DANNTrainer¶

Trains a model using adversarial domain adaptation. A domain discriminator is attached to the encoder output via a Gradient Reversal Layer (GRL). During backpropagation the GRL negates the discriminator's gradients, forcing the encoder to learn domain-invariant representations that fool the discriminator.

\[\mathcal{L} = \underbrace{\text{CrossEntropy}(\hat{y}_\text{src}, y_\text{src})}_{\text{task}} + \lambda_d \cdot \underbrace{\text{BCE}(\hat{d},\, d_\text{label})}_{\text{domain (via GRL)}}\]

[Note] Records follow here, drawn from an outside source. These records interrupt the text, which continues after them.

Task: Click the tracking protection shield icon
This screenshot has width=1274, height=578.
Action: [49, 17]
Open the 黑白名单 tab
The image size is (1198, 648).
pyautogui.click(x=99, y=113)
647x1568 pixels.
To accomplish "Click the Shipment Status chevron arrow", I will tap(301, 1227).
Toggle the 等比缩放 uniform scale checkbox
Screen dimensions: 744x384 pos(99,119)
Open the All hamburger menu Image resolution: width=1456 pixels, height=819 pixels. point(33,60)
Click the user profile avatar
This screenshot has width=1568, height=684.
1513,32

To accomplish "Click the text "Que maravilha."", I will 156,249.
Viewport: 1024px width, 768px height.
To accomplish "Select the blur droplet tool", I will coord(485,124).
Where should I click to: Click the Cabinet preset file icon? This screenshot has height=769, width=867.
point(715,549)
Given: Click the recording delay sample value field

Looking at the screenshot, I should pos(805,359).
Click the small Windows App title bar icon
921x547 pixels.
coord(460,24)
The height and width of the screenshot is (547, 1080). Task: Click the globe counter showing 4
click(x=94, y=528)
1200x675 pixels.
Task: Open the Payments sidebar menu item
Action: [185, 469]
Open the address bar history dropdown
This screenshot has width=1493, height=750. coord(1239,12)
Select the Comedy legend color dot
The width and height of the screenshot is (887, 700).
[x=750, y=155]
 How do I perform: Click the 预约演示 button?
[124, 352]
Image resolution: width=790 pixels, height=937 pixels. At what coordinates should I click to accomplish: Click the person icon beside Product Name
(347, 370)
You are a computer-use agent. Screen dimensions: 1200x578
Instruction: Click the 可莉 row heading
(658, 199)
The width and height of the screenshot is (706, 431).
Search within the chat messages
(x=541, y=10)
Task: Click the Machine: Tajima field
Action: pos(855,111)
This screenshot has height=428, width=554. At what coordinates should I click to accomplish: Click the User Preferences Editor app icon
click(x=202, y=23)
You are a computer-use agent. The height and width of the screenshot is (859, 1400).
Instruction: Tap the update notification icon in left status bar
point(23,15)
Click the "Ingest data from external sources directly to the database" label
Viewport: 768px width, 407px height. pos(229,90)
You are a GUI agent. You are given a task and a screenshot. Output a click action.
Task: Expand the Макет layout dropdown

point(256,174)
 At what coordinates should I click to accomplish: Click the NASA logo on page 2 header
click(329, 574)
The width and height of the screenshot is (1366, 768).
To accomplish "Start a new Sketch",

encoder(x) ──► z ──► classify(z) ──► CE loss
                └──► GRL ──► discriminator(z) ──► BCE loss
                        ↑ gradients negated here

Reference: Ganin, Y., Ustinova, E., Ajakan, H., Germain, P., Larochelle, H., Laviolette, F., Marchand, M., & Lempitsky, V. (2016). Domain-Adversarial Training of Neural Networks. Journal of Machine Learning Research, 17(59), 1–35. [PDF]

Usage¶

from shiftkit.methods import DANNTrainer

trainer = DANNTrainer(
    model=model,
    source_loader=train_src,
    target_loader=train_tgt,
    domain_weight=1.0,
    lr=1e-3,
    alpha=1.0,
    schedule_alpha=True,   # ramp α from 0→1 over training (recommended)
)
history = trainer.fit(epochs=10)

result = trainer.evaluate(test_tgt, domain="target-test")
print(f"Target accuracy: {result['accuracy']*100:.1f}%")

Constructor¶

Parameter	Type	Default	Description
`model`	`nn.Module`	—	Network with `.encode()`, `.classify()`, and `.latent_dim`
`source_loader`	`DataLoader`	—	Labelled source DataLoader
`target_loader`	`DataLoader`	—	Target DataLoader (labels used for `tgt_acc` tracking only)
`domain_weight`	`float`	`1.0`	λ_d — weight on the adversarial domain loss
`lr`	`float`	`1e-3`	Adam learning rate (shared by model + discriminator)
`alpha`	`float`	`1.0`	Final GRL reversal strength
`schedule_alpha`	`bool`	`True`	Ramp α from 0→`alpha` using the paper's sigmoid schedule (counts only over the DA phase)
`discriminator_hidden`	`int`	`128`	Hidden dim of the domain discriminator MLP
`warmup_epochs`	`int`	`0`	Epochs of source-only CE pre-training before adversarial DA begins; α is held at 0 during warmup
`semantic_weight`	`float`	`0.0`	λ_s — weight on the centroid alignment loss; `0.0` disables it
`centroid_momentum`	`float`	`0.1`	EMA momentum β for updating target centroids
`num_classes`	`int`	`10`	Number of classes (required when `semantic_weight > 0`)
`device`	`str \\| None`	`None`	`'cuda'`, `'mps'`, or `'cpu'`; auto-detected if `None`

`fit(epochs=10)`¶

Train for epochs epochs and return the history.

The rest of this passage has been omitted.